Похоже, я снова смотрел на нее, сам того не замечая.

Multa pinxit, — слышу я в уме, — quae pingi поп possunt… Он нарисовал много такого, чего нельзя было нарисовать. Во всех его работах подразумевается больше, чем доступно глазу…

Что же такого он мог нарисовать, чего нельзя было изобразить, если это не иллюстрация богословских воззрений «Общества христианской любви»? Согласен, в его картинах, да и в моей картине, выражено больше, чем кажется на первый взгляд, Я уверен! Я ощущаю это так же отчетливо, как и напряжение, повисшее в воздухе между мной и Кейт. Только вот четко определить свое ощущение я не могу.
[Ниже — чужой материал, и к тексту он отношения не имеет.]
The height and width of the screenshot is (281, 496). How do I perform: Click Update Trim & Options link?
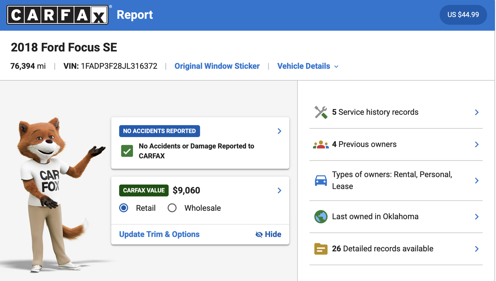(159, 234)
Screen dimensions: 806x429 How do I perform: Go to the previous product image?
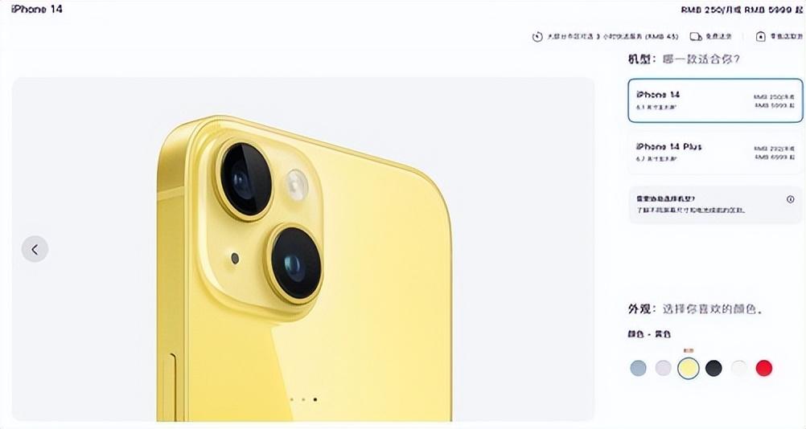point(35,249)
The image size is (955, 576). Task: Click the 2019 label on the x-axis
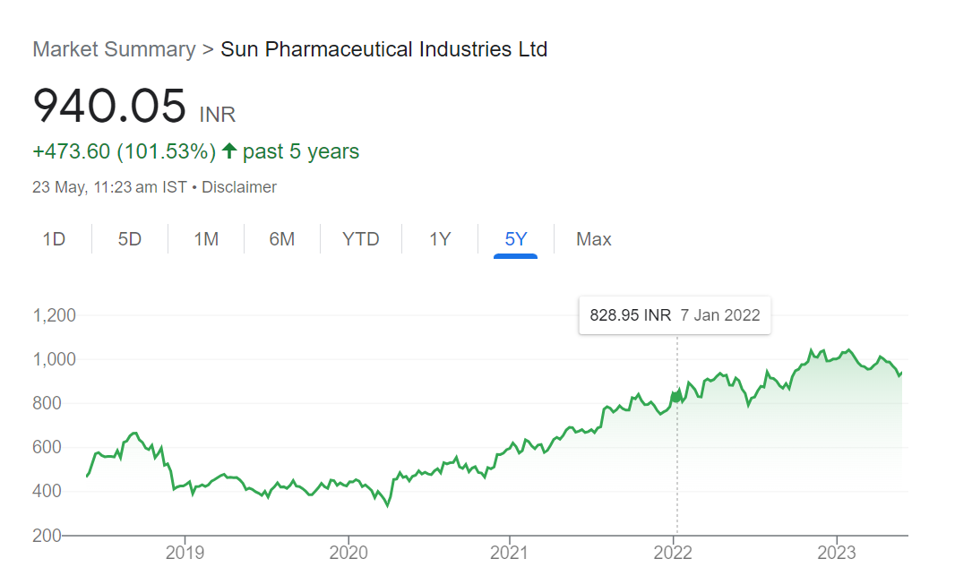(x=185, y=552)
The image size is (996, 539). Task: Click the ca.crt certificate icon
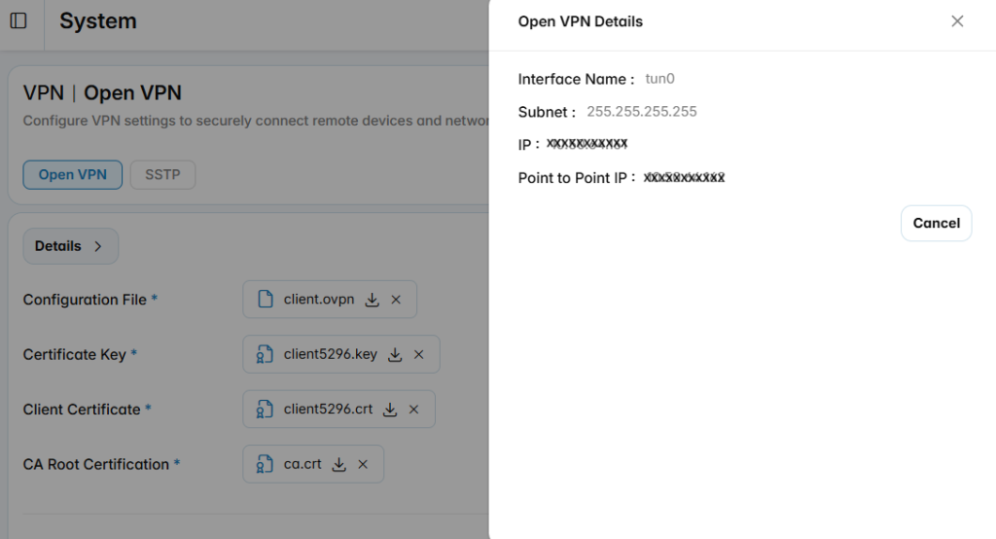click(x=265, y=465)
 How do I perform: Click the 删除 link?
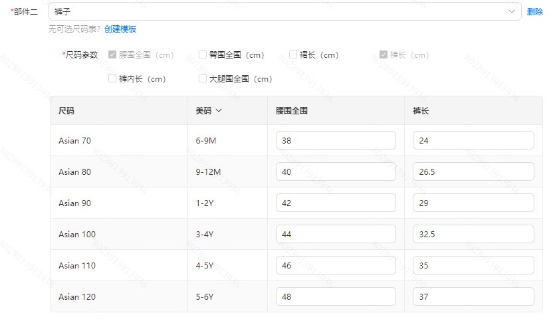pyautogui.click(x=534, y=11)
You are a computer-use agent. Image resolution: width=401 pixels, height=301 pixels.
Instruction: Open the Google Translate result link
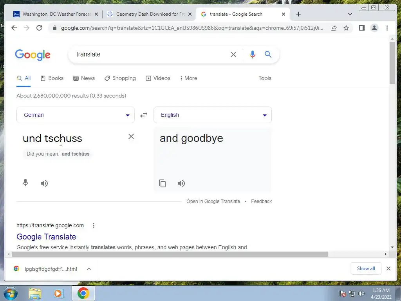[x=46, y=237]
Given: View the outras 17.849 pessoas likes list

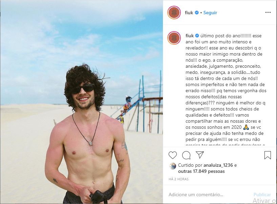Looking at the screenshot, I should point(201,171).
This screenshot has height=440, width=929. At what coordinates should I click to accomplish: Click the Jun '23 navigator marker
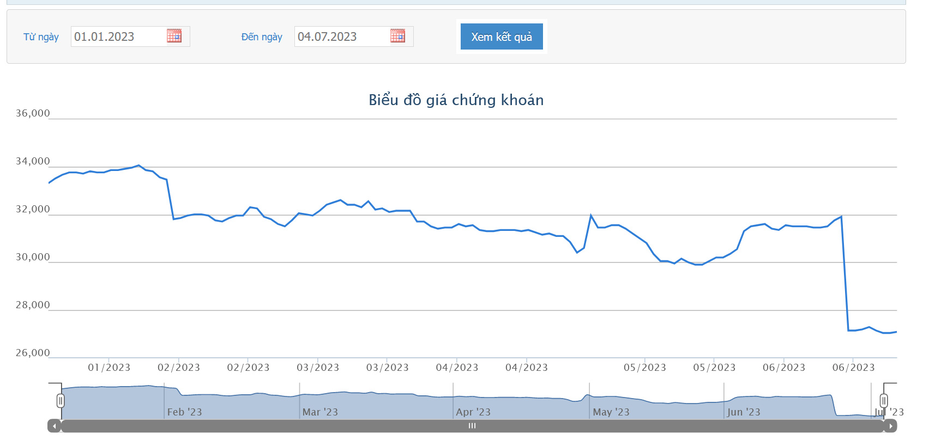click(744, 412)
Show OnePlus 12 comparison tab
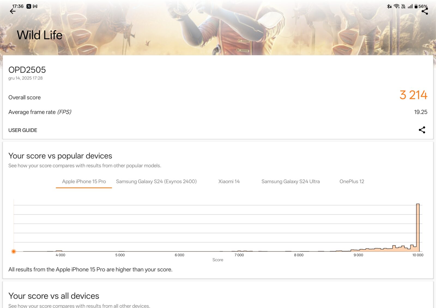The height and width of the screenshot is (308, 436). click(x=352, y=181)
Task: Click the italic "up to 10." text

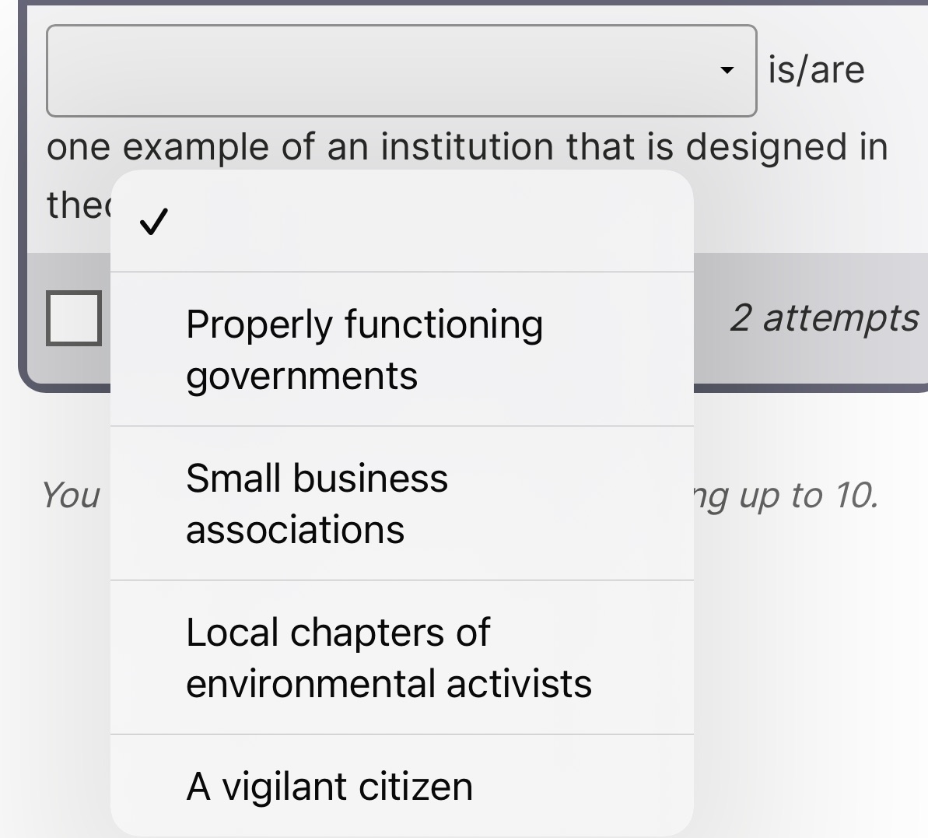Action: point(809,495)
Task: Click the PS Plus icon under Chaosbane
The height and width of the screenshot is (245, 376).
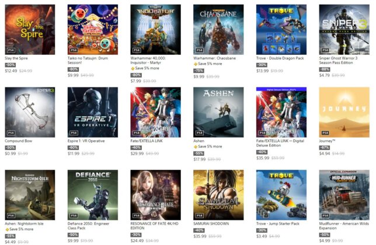Action: tap(196, 64)
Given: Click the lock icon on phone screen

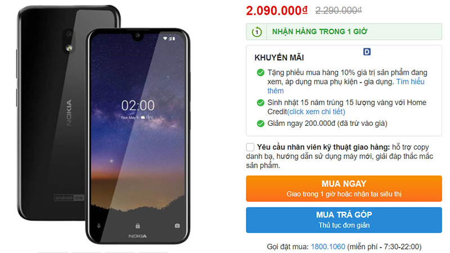Looking at the screenshot, I should tap(138, 226).
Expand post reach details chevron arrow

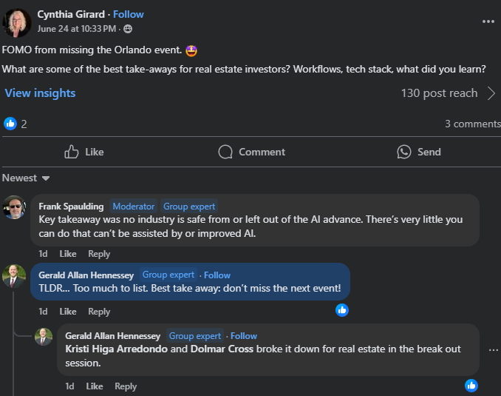click(x=492, y=93)
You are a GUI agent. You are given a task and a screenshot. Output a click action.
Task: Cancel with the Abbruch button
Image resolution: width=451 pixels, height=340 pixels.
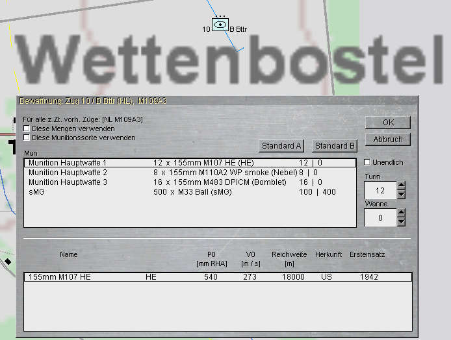tap(388, 140)
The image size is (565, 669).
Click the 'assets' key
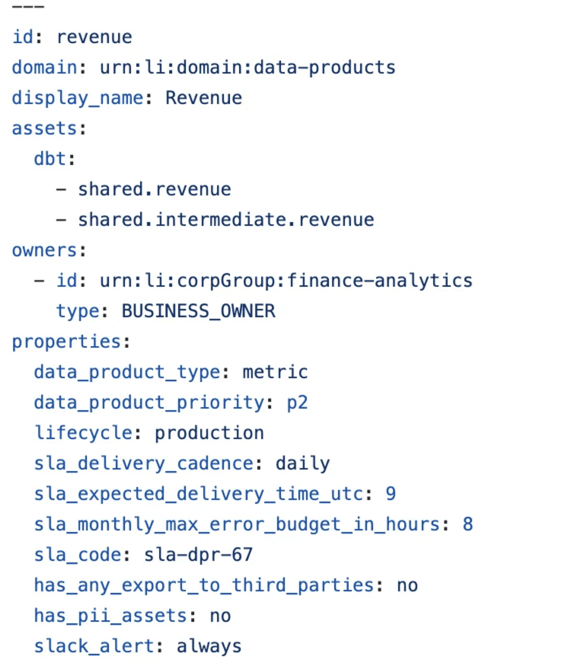pos(44,129)
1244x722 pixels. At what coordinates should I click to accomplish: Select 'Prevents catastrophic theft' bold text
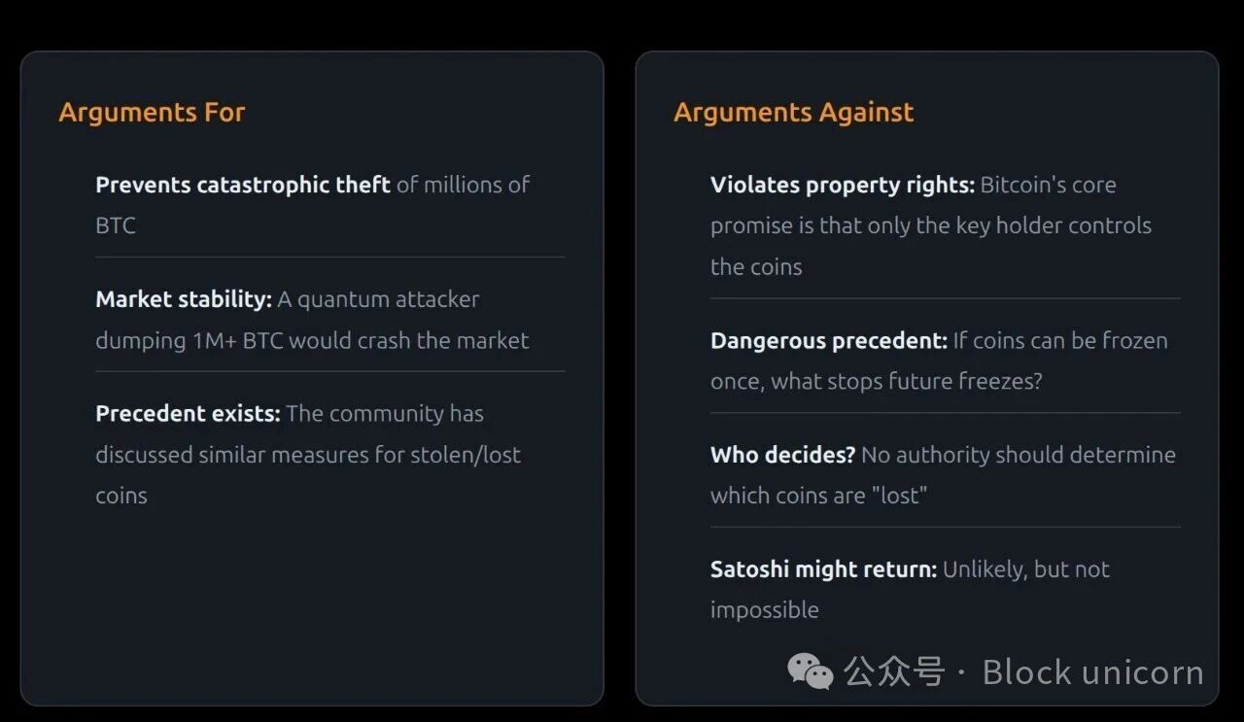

И теперь уже никогда не смогу. Кейт продолжает смотреть на меня. Я складываю статью Штайн-Шнайдера и свои заметки по «Terra pacis» в папку. Сейчас я скажу ей, что отказываюсь от своего начинания. Что с моими безумными планами покончено. И она успокоится.

Но я не произношу ни слова. Я снова открываю свою папку и достаю биографический очерк ван Мандера, эпитафию Ортелиуса и репродукции брейгелевских картин — то немногое из свидетельств о художнике, что сохранилось до наших дней с шестнадцатого века.

И начинаю все сначала.

Я пока не знаю, что он такого нарисовал, чего нельзя было нарисовать, что подразумевал, но не изобразил и какие опрометчивые поступки совершил. Однако в одном я уверен. Догадка осеняет меня, когда я в очередной раз просматриваю имеющиеся у меня материалы. Трудно сказать, почему она не осенила меня раньше. Наверное, потому, что ни один из искусствоведов об этом не пишет.

Последние годы своей жизни Брейгель прожил в страхе.

По-моему, он опасался, что его могут в чем-то обвинить. В чем именно, судить, конечно, сложно. Иногда кажется, будто он с негодованием дает понять, что обвинения эти непременно окажутся ложными. В иные моменты все выглядит так, как будто он признает, что действительно за ним числятся кое-какие прегрешения, и даже намекает, что тому есть материальные доказательства, от которых не мешало бы избавиться.